Pupnat is a village on the island of Korčula in Croatia on the Dalmatian coast within the Dubrovnik-Neretva county. The village is situated 12 kilometres west of the old town of Korčula, 8 kilometres west of Žrnovo and 13 kilometres east of Čara. According to some interpreters, the name Pupnat derives from "pampinata" aka vine leaves.

Finds from Illyrian and Roman times have been found in the village.

==Demographics==
According to the 2021 census, its population was 381. In 2001 it had 439 residents. The inhabitants of Pupnat are mostly Croatians of Slavic roots. Common Surnames within the village include - Farac, Stanišić, Tvrdeić, Vlašić, Poša, Perdija, Ciprian, Mušin, Šapić, Radovanović and Šain. After World War II, many people migrated to New Zealand and Australia. The most famous native of Pupnat was the 18th Century Franciscan priest, the Blessed Marko Tvrdeiċ (1733–1785); his remains were brought back from Rimini to Pupnat in 1877.

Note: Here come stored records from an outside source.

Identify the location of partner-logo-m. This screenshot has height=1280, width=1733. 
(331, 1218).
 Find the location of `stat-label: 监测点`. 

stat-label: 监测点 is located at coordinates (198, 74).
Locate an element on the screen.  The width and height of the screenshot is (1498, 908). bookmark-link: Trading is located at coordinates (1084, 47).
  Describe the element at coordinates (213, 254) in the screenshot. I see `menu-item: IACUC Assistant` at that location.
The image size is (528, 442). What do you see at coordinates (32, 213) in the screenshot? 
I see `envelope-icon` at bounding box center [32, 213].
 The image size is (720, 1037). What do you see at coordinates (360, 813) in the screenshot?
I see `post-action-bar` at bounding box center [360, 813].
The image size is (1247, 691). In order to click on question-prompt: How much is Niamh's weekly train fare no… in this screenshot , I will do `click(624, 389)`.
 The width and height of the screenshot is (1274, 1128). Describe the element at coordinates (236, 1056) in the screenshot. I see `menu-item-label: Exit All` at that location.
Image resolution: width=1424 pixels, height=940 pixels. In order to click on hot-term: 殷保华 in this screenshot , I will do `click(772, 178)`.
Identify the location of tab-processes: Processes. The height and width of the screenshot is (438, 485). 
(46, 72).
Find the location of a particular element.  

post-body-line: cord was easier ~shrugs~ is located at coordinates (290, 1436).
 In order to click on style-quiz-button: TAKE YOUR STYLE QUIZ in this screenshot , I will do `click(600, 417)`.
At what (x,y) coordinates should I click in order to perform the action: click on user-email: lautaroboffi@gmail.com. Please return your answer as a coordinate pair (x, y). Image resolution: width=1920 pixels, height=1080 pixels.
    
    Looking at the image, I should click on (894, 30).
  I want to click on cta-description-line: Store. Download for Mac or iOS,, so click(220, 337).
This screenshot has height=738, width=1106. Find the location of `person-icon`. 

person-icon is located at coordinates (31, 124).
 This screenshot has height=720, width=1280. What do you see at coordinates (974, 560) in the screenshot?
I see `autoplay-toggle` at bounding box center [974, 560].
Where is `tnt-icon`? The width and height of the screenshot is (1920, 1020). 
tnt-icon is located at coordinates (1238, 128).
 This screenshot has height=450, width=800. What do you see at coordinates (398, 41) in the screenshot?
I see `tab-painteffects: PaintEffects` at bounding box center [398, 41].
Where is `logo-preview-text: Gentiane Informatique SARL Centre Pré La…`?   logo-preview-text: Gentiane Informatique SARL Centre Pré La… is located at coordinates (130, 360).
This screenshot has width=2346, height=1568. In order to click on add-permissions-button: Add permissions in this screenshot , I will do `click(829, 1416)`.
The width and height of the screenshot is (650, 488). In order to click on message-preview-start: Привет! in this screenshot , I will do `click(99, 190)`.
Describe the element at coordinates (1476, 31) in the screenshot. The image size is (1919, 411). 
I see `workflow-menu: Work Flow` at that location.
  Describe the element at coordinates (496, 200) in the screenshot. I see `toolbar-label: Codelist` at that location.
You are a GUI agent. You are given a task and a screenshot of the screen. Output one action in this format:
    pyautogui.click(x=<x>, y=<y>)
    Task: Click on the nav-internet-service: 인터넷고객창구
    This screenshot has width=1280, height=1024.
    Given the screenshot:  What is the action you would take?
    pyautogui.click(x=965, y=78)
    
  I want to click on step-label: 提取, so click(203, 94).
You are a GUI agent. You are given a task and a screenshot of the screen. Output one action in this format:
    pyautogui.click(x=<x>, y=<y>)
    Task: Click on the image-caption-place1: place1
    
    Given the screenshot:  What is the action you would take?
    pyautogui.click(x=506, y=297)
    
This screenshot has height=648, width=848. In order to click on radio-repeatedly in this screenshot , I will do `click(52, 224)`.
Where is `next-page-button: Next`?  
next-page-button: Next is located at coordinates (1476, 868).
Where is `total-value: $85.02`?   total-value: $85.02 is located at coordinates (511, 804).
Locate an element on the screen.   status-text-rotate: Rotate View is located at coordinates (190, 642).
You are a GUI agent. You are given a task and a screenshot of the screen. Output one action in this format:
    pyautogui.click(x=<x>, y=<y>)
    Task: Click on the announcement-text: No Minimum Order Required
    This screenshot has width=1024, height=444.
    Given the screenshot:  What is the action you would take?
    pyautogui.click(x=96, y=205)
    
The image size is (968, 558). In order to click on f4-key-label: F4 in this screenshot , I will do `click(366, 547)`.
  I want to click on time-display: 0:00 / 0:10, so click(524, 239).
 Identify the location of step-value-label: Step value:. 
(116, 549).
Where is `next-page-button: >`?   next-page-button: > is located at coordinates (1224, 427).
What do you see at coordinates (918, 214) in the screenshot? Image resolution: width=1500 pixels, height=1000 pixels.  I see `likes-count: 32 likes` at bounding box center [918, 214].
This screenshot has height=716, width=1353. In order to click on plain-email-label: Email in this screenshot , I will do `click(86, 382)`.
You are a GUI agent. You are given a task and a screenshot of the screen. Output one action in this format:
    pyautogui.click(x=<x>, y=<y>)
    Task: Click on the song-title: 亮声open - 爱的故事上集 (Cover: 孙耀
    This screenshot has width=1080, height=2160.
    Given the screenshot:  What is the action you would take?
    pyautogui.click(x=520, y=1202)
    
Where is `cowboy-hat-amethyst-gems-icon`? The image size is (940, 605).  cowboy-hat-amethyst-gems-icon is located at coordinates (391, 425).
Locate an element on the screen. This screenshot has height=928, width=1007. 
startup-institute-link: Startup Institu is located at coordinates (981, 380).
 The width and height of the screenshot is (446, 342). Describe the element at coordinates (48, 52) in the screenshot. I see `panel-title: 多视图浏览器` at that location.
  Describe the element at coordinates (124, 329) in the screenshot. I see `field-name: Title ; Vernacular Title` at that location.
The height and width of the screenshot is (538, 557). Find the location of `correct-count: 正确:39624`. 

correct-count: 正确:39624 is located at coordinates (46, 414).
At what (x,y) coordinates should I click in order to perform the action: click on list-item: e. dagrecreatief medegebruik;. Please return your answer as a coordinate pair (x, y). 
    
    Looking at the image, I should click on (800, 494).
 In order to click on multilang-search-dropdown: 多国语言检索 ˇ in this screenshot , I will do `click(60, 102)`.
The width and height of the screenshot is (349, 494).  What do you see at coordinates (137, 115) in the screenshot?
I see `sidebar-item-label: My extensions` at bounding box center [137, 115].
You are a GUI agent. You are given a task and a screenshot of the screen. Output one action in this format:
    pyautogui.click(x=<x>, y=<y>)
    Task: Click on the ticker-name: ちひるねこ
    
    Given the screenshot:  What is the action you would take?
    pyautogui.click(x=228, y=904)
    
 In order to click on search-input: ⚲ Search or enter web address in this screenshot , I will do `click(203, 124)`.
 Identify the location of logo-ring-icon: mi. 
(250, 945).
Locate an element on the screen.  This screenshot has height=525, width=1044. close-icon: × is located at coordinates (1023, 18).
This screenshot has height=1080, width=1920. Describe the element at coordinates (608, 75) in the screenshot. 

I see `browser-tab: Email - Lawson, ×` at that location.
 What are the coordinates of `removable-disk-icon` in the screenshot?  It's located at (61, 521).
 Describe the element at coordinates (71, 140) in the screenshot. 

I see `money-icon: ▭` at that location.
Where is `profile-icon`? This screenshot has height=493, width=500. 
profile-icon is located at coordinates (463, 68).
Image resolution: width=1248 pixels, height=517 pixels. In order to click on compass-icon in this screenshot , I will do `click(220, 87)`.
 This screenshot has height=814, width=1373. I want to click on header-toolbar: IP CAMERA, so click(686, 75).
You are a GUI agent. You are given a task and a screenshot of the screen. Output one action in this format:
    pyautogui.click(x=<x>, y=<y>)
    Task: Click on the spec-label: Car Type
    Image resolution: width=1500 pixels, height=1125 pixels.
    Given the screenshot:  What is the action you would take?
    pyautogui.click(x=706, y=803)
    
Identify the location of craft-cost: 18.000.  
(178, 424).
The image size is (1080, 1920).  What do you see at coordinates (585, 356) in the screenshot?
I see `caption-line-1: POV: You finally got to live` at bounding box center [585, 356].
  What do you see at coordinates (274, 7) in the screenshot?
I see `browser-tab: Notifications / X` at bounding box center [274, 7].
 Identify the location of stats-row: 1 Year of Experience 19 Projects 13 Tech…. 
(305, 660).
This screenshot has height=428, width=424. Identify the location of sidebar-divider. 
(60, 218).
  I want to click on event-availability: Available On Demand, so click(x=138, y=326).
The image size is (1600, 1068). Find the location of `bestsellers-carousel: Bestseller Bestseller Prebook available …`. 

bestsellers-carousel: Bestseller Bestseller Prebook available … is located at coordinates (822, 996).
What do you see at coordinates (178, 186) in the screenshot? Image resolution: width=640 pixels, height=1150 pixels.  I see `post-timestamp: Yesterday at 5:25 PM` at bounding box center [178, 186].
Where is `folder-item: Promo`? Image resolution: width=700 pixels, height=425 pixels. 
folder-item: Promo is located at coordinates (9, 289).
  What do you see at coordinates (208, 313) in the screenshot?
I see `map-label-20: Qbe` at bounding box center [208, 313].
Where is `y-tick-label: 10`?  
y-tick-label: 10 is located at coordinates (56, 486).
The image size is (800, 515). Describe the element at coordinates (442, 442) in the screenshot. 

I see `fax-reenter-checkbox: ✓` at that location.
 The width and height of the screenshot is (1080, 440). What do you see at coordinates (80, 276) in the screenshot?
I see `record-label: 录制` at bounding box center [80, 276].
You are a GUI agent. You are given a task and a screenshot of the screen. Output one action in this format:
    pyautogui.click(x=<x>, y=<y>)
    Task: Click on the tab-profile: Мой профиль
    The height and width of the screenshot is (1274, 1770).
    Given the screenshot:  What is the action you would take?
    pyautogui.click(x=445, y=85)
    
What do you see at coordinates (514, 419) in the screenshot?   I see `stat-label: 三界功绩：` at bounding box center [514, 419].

Pupnat has three churches, the oldest being that of St. George (Sveti Juraj), first mentioned in 1383.

The economy of Pupnat is based on agriculture and tourism. The beautiful bay of Pupnatska Luka is located about 4 kilometres to the southwest of Pupnat.

Kumpanija, a traditional sword dance, is performed each year on August 5.